- **Brief**
Pick out each line of the records that includes the string "will", and copy it.

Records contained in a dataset

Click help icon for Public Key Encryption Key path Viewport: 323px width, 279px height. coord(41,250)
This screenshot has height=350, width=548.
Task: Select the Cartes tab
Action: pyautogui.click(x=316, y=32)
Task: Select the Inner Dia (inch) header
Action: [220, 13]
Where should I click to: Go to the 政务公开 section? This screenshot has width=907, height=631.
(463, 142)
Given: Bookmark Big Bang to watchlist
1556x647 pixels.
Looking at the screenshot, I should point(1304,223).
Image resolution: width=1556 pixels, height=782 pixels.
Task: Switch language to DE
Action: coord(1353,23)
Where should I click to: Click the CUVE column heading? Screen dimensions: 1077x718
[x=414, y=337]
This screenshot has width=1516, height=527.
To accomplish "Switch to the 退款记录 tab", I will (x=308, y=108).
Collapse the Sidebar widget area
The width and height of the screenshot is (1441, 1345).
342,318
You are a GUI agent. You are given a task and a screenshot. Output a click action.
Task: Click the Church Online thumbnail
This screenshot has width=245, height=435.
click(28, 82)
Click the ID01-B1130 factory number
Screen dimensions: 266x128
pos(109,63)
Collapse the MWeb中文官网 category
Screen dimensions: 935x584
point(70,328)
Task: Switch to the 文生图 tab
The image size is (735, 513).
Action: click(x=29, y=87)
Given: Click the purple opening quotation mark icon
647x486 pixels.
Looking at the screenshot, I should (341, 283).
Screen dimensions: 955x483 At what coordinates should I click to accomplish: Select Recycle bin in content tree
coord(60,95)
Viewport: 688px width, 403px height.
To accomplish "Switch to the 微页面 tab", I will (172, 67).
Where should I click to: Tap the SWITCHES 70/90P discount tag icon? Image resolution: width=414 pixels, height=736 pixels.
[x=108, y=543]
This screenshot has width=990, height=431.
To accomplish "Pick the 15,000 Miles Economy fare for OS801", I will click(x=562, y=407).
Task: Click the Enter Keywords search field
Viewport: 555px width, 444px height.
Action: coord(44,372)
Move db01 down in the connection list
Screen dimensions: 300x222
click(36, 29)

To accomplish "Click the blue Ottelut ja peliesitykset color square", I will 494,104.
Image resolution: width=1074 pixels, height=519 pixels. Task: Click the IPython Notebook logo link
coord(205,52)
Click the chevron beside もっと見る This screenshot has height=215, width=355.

- **Finished task**
To accomplish "Switch to the 退款记录 tab", I will (x=308, y=108).
To accomplish "Switch to the 微页面 tab", I will (172, 67).
To accomplish "Pick the 15,000 Miles Economy fare for OS801", I will click(x=562, y=407).
To accomplish "Click the blue Ottelut ja peliesitykset color square", I will 494,104.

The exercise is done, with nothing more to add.